So a French maid walks in a bar...

We had our meet and greet for The Imaginary Invalid yesterday, and I just wanted to give you the inside scoop. This adaptation of Moliere's last comedy is going to be nuts. Lots of modern touches, a set with two giant turntables, a French maid, a "steaming sexpot," spontaneous music and a dance number in doctor scrubs (all of this, of course is subject to change, but it gives you an idea of what you're in for). The director David Schweizer said the theme of the production is expect the unexpected.

Also, the play—about a hypochondriac trying to get his daughter to marry a doctor so he won't have to pay medical bills—is packed full of both low and high brow humor (think witty double entendres and fart jokes). Keep an eye on the Rep web site for a bodily function joke contest and some wacky videos, possibly starring sock puppets.

John Aylward's broken toe

From the P-I:

John Aylward goes on despite a broken toe

Seattle actor John Aylward has every right to look glum. Earlier this week Aylward broke a toe on his right foot during a preview performance of "The Breach," which opened Wednesday at Seattle Rep.

The play -- really three plays in one -- centers on the lives of several people during and after Hurricane Katrina. Ironically, one of the characters Aylward portrays is a man with multiple sclerosis who doesn't have the use of his legs and must leave his wheelchair to swim to safety. Now, he says, life is at least partially imitating art. For another character who is ambulatory, Aylward now gets to use a cane.

From the playwrights...

Here's a short video of the three playwrights talking about the play and the politics of Katrina.

Keeping the light on

Happy New Year. Clearly one of my resolutions wasn't "blog more," but it's never too late to make that one, right? Sorry for the lag. The holidays happened and New Years happened and recovering from New Years happened...

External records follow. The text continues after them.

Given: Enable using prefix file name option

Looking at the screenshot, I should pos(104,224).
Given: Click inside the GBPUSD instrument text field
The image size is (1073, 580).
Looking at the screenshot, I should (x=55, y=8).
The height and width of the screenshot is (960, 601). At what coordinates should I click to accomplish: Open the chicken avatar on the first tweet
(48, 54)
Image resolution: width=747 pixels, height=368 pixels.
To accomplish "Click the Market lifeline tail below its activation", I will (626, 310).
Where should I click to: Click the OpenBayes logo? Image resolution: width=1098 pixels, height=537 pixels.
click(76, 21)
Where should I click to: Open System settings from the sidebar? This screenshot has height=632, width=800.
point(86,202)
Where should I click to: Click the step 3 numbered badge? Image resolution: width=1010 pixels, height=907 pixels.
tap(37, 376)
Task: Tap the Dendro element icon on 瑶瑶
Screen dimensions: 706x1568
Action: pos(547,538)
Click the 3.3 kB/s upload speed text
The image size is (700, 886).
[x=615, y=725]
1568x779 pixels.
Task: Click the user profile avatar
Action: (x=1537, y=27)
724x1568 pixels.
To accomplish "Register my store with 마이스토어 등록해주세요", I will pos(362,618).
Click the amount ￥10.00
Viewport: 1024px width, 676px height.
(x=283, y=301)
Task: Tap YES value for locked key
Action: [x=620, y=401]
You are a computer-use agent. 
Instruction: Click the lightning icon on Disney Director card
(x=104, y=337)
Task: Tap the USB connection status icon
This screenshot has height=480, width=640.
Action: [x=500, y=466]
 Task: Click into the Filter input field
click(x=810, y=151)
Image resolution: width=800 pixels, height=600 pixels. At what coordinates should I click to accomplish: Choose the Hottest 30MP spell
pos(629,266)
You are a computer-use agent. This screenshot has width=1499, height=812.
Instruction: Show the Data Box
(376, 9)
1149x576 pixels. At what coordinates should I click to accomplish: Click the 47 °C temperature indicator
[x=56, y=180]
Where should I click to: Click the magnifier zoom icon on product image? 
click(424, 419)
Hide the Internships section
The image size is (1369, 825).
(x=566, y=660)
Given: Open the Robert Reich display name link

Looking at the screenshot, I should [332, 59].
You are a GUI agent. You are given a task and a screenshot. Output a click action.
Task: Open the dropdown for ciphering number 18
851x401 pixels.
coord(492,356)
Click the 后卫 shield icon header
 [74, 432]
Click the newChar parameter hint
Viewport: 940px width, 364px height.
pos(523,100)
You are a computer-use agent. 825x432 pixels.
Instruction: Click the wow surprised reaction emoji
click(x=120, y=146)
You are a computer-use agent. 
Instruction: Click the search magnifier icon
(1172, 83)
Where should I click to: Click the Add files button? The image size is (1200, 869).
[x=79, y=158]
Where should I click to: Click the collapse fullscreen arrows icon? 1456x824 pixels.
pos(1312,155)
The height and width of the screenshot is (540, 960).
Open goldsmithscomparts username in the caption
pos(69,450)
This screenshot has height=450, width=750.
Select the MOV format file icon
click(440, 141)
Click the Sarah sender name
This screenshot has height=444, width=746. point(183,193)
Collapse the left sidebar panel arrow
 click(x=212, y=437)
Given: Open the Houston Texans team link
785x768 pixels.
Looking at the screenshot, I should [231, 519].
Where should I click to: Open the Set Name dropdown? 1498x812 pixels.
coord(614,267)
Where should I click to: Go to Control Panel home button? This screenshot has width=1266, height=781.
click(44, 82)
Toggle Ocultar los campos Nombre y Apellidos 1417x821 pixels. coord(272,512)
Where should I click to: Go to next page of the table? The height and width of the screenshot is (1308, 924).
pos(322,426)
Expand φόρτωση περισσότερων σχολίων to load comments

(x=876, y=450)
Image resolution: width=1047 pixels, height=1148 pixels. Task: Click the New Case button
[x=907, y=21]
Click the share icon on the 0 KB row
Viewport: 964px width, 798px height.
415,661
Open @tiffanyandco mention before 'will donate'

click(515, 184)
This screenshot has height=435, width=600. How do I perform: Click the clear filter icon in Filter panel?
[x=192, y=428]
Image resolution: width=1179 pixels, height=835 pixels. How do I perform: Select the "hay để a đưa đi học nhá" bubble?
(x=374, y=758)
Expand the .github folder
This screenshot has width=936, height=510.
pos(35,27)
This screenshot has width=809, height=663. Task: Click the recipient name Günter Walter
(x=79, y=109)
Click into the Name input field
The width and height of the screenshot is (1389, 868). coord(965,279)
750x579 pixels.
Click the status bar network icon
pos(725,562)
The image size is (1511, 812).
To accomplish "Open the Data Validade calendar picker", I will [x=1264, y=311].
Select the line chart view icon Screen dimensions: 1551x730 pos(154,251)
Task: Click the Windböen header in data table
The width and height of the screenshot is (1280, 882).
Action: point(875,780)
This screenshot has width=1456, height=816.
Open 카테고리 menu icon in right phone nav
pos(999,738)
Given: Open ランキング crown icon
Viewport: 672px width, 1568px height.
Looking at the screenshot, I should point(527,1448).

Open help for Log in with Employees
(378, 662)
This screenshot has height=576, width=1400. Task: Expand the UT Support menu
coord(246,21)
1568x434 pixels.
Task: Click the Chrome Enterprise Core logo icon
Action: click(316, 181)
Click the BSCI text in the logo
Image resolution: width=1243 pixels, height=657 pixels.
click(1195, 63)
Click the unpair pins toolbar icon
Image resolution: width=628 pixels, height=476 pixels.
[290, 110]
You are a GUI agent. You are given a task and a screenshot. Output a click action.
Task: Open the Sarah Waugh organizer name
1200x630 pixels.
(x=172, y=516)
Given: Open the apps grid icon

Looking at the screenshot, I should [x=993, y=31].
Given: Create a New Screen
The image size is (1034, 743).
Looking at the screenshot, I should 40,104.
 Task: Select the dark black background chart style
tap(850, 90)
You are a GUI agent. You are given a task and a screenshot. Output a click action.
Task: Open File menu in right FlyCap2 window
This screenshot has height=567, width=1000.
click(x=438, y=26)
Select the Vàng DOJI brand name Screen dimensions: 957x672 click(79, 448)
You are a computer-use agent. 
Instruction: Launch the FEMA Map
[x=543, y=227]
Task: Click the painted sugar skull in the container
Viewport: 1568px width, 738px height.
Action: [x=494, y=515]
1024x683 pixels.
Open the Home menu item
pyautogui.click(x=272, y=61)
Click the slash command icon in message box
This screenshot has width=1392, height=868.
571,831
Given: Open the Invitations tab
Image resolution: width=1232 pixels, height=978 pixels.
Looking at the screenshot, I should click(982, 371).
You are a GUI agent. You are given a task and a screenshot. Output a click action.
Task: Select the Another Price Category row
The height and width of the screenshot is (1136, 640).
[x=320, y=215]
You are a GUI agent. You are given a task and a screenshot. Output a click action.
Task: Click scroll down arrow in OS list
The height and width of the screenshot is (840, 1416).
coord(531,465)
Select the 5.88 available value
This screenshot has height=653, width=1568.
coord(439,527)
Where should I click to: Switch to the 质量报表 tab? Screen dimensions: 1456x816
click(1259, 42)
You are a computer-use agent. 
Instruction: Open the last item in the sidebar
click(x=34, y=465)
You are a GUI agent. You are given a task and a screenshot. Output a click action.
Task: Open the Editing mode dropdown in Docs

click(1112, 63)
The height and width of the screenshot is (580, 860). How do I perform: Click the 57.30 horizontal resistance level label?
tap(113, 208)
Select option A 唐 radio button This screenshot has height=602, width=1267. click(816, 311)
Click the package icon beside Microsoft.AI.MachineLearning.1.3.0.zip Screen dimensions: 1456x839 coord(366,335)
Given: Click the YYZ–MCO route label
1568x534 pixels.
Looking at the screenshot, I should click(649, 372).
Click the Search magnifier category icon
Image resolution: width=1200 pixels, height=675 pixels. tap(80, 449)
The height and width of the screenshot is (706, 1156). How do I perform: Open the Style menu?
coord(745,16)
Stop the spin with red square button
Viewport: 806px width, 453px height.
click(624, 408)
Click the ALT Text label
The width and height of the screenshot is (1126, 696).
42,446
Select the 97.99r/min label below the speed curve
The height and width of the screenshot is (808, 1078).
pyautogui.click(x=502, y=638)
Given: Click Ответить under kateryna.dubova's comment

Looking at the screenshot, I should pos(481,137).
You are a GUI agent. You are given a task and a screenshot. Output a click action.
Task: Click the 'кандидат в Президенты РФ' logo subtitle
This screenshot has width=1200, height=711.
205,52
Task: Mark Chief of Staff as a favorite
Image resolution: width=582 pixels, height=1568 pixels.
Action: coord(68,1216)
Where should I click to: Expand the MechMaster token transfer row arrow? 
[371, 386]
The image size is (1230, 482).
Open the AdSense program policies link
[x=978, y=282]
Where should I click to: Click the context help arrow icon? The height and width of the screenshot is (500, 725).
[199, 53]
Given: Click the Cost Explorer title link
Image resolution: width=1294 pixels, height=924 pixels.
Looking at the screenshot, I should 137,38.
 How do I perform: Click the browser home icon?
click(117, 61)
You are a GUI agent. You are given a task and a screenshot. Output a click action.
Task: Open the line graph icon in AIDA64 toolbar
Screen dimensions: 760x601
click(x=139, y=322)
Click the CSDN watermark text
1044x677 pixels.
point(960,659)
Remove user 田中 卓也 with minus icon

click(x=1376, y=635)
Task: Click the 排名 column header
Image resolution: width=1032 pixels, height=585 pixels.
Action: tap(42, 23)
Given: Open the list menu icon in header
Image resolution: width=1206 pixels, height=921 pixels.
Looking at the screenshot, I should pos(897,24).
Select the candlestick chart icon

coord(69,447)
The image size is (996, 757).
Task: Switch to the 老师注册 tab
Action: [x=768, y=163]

But here we are. The Breach opens tomorrow night. If you haven't heard about it, it's a fascinating look at the aftermath of Hurricane Katrina, pieced together by three different playwrights (Catherine Filloux, Tarrel McCraney and Joe Sutton). I saw the play last night, and was amazed at the world created on stage. There is a body of water stretching from one end to the other in which actors swim. There is a boat, there is rain.

But it's not a spectacle piece. Despite those elements, it feels simple. When there is a family stranded on a roof, your attention is on them, the horror and strangeness of the situation. David (Esbjonson, our artistic director) did a meticulous job directing. The play feels both monumental and very small and personal.

But more than that, The Breach has an even more important role. The playwrights have talked a lot about "keeping the light on" in New Orleans, and this play, no matter if you love it or hate it, does indeed keep our attention—here miles away in Seattle—focused on what's still happening in the south.

In the lobby we're selling art, music, jewelry, etc. with all of the proceeds going directly to New Orleans artists. It's pretty cool. On the cocktail front, we've got a Big Easy Collins made with an Absolut Vodka; the proceeds of that also go to rebuilding NOLA (and it's delicious).